» **DATA RECORDS**:
>>>

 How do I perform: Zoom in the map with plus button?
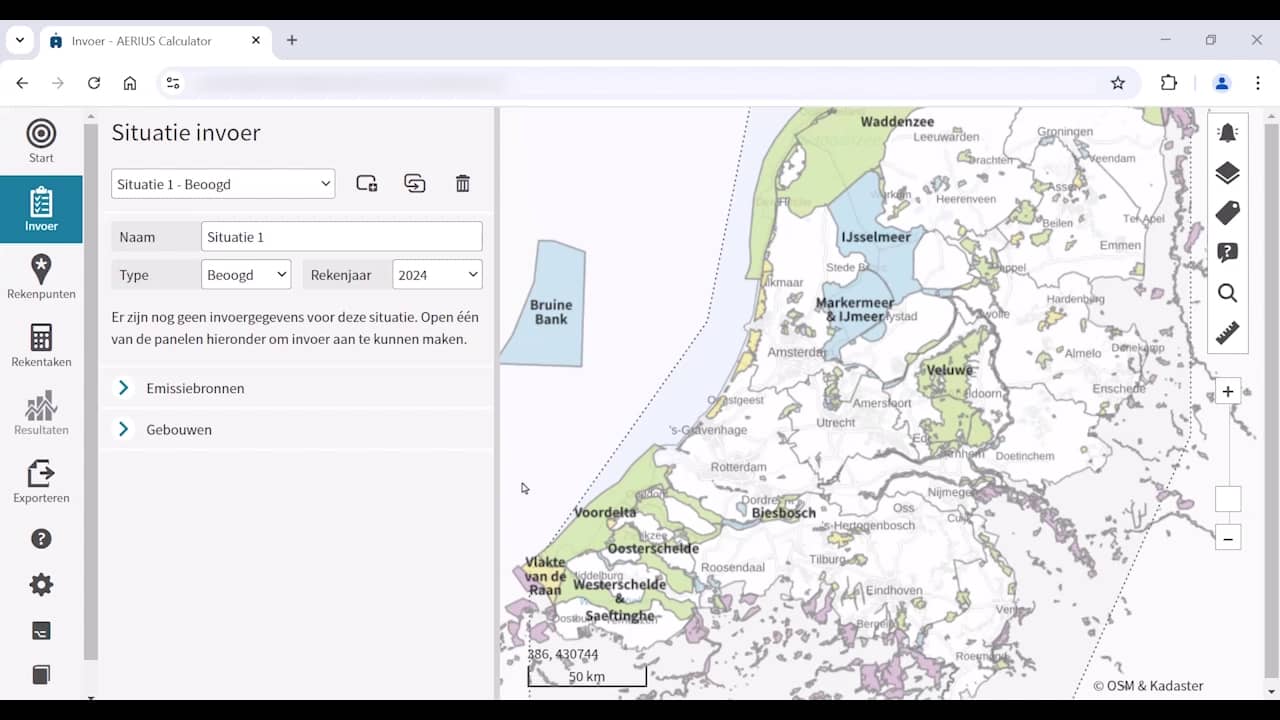point(1228,392)
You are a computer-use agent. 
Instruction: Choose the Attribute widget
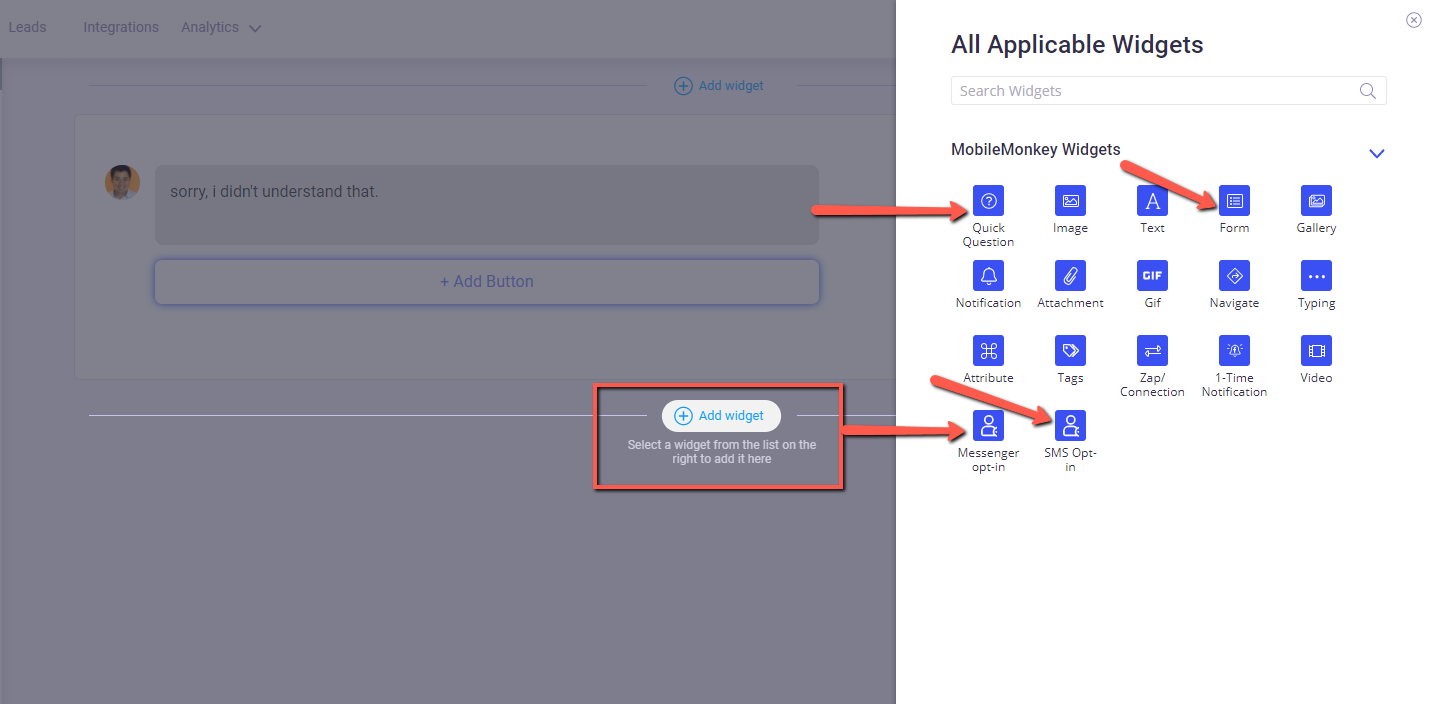click(x=988, y=351)
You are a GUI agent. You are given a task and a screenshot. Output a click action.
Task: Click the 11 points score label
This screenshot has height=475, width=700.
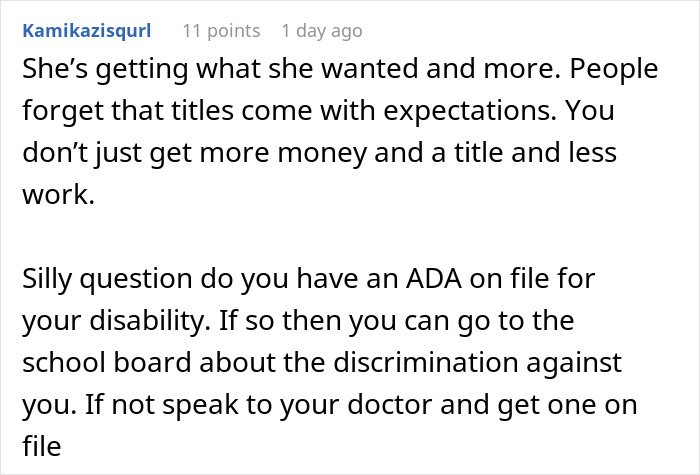click(221, 31)
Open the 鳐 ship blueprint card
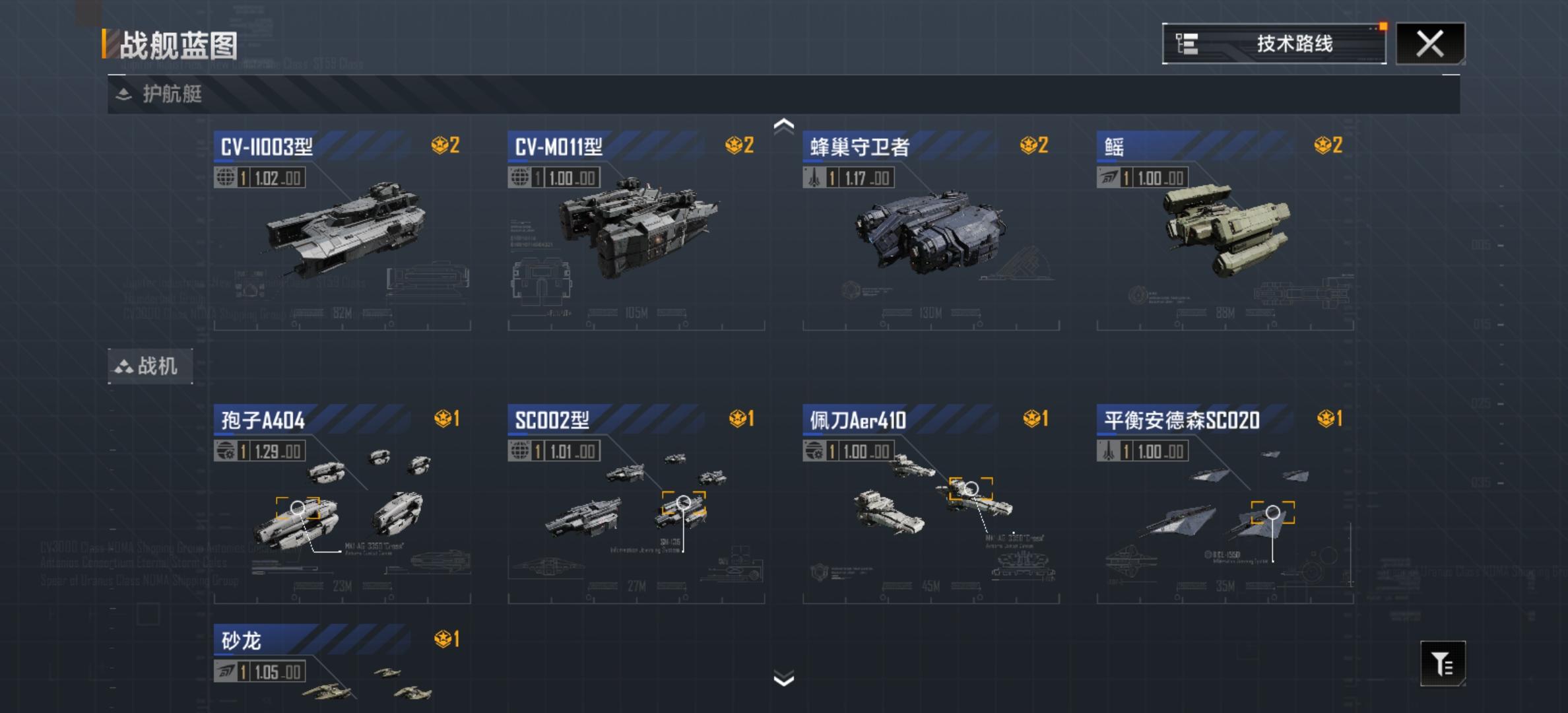 coord(1225,230)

<<<

» **WHAT IS NEEDED**: Please repeat every record above exactly, but leave out the pictures.

» **EXERCISE OUTPUT**:
 How do I perform: Zoom in the map with plus button?
point(1228,392)
You are a computer-use agent. 
Instruction: Choose the Attribute widget
click(x=988, y=351)
You are a GUI agent. You are given a task and a screenshot. Output a click action.
Task: Click the 11 points score label
This screenshot has height=475, width=700.
click(221, 31)
Open the 鳐 ship blueprint card
 coord(1225,230)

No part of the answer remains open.